* _Work instructions_
Scan the entries below for the string "thumbnail" and copy every line where it turns up.

-------------------------

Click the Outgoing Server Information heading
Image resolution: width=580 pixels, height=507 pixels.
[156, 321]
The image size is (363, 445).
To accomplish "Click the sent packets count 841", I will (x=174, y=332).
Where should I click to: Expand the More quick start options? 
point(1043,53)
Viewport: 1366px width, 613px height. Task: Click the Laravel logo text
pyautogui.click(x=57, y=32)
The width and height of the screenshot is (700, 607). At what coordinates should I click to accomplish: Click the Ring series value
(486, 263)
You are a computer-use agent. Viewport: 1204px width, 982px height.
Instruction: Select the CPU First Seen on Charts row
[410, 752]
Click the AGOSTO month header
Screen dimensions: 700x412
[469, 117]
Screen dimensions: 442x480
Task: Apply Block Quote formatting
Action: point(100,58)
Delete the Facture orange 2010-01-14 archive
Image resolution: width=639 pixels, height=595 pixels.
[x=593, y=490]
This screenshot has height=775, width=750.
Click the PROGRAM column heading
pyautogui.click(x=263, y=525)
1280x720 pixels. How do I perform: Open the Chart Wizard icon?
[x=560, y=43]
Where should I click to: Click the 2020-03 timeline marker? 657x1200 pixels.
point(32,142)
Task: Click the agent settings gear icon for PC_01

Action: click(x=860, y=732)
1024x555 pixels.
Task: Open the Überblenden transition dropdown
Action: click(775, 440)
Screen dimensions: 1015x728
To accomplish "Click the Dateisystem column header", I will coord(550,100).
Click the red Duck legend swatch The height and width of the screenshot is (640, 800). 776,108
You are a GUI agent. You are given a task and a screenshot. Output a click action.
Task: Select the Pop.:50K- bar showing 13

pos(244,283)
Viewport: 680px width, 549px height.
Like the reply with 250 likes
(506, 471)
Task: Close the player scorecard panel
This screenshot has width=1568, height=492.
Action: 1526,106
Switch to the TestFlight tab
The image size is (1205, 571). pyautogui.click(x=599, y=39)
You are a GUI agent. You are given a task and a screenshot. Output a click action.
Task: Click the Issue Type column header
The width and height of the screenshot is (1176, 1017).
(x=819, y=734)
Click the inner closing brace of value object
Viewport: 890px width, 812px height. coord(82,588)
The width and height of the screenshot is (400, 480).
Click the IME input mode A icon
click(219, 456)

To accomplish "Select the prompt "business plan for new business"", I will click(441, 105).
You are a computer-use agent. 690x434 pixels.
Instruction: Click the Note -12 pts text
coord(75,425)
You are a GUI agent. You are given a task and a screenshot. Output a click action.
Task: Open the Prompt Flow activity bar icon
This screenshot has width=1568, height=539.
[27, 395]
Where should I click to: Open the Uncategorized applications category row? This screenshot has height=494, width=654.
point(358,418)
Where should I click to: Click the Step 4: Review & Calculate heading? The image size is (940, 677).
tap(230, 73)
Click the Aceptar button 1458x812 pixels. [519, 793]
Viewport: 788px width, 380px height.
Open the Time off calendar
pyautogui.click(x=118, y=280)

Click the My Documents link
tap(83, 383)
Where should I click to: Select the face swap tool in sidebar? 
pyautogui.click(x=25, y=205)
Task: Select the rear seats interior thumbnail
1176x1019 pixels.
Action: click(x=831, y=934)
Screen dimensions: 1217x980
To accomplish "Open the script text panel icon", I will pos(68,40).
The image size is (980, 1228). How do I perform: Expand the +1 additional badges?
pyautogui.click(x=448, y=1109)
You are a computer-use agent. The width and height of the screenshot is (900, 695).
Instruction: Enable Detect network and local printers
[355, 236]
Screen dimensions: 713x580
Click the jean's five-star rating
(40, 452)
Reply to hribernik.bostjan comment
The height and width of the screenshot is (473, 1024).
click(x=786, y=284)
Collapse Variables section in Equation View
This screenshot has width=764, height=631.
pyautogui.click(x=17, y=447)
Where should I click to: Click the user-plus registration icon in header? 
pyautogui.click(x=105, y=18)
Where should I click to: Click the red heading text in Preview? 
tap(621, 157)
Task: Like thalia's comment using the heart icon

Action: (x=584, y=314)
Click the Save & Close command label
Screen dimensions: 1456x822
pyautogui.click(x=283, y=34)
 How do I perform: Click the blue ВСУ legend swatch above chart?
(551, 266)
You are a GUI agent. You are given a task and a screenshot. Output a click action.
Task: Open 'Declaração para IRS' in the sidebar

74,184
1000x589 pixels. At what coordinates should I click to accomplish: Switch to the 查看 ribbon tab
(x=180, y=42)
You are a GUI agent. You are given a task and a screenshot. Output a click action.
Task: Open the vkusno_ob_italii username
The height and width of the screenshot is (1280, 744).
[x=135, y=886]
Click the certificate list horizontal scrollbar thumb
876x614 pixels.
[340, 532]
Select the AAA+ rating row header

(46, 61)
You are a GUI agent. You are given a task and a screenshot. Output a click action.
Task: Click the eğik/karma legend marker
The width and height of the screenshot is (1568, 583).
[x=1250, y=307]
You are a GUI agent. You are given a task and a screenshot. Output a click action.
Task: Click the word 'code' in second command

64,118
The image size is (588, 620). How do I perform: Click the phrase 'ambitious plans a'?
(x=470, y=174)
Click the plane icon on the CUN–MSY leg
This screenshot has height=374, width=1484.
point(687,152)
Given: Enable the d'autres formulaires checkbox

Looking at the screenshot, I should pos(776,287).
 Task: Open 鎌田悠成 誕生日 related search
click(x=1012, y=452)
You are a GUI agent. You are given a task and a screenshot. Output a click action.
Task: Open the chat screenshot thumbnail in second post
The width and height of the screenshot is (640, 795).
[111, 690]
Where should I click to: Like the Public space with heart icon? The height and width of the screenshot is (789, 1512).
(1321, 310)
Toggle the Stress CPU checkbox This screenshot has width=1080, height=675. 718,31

-------------------------

* _Output of the exercise_
Task: Select the rear seats interior thumbnail
Task: Open the chat screenshot thumbnail in second post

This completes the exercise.